** AIM **
Recast the listing lines from the one containing "For every named" through the one containing "REPORT (472, 349)" as a Markdown table with columns Row and Line, leaving out blank lines.

** DATASET RECORDS **
++++++

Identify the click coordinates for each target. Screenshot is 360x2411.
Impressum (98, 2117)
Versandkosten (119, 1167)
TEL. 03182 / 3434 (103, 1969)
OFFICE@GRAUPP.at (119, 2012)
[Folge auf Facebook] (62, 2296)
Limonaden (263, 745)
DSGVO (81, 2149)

++++++

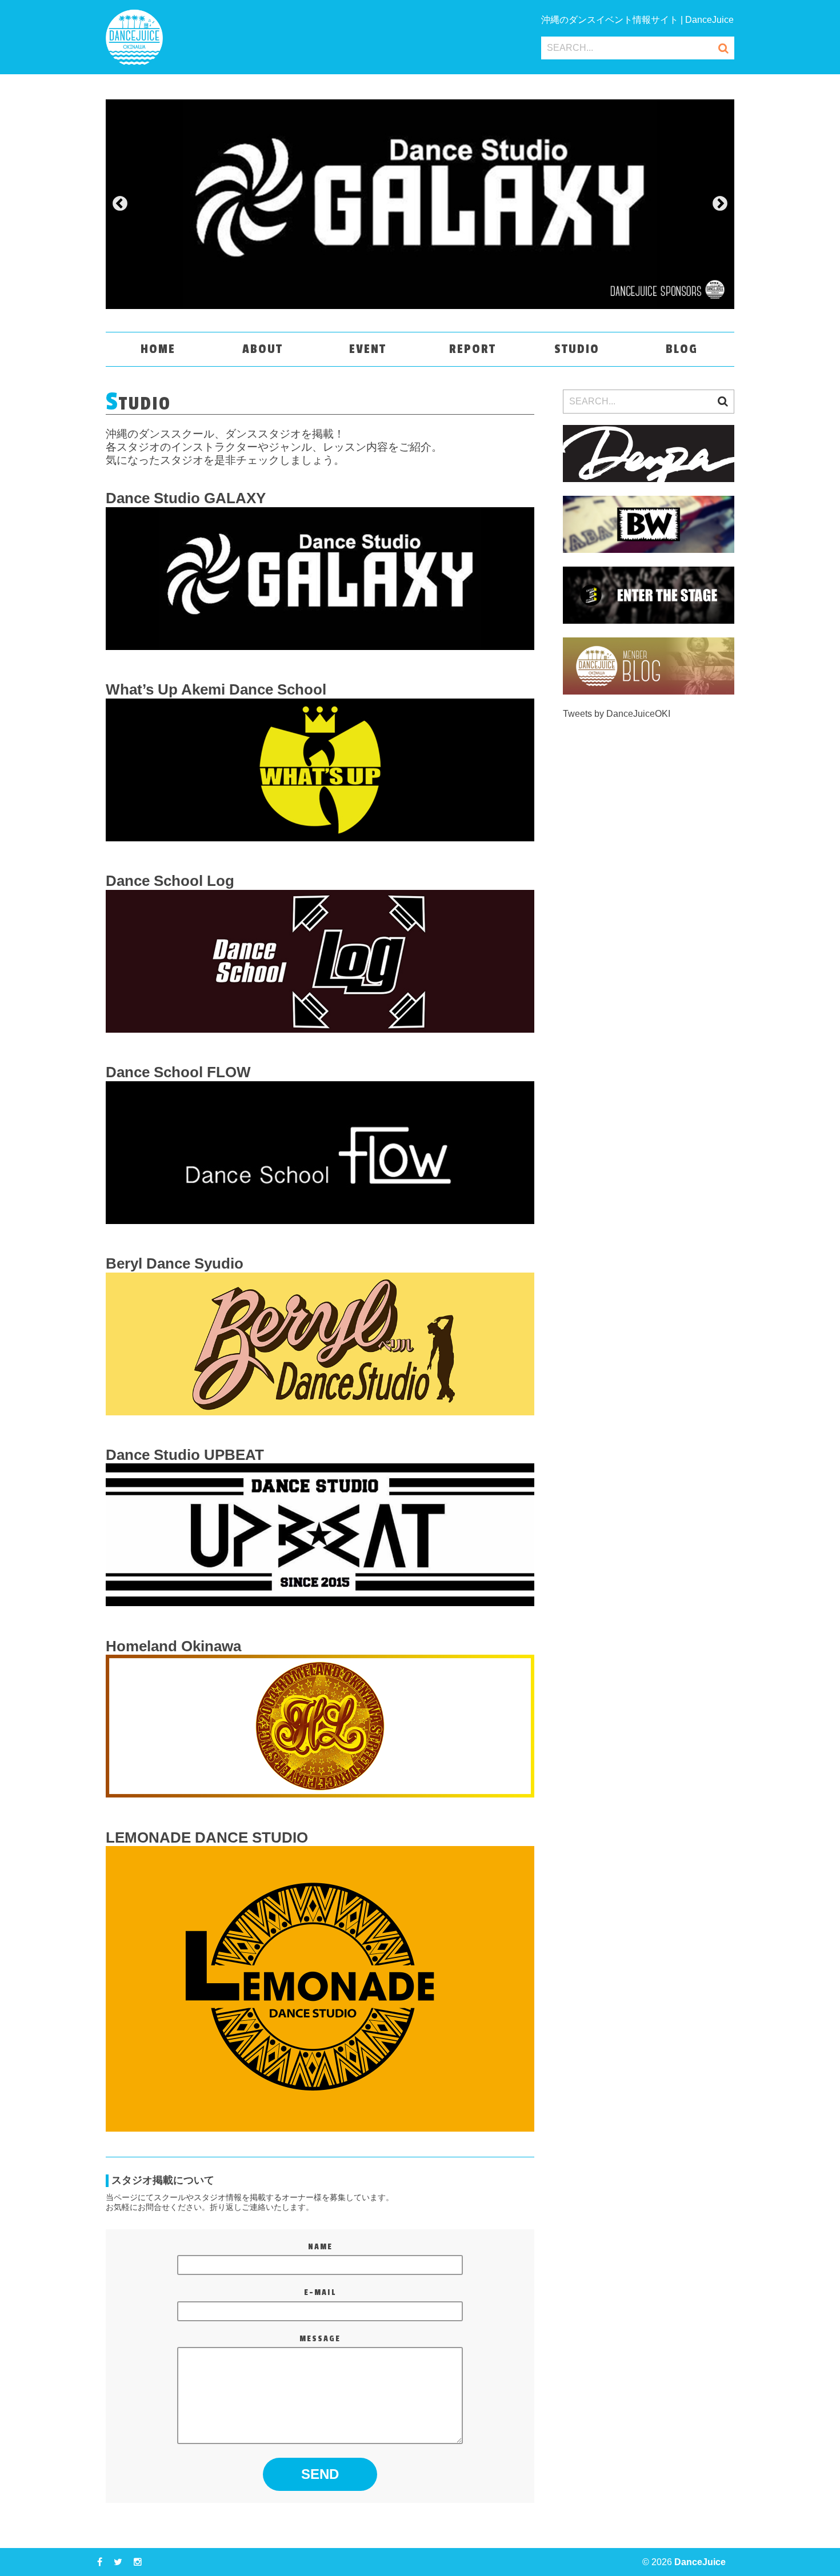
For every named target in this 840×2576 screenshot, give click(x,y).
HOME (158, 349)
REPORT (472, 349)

++++++

** EXERCISE RESULT **
| Row | Line |
|---|---|
| 1 | For every named target in this 840×2576 screenshot, give click(x,y). |
| 2 | HOME (158, 349) |
| 3 | REPORT (472, 349) |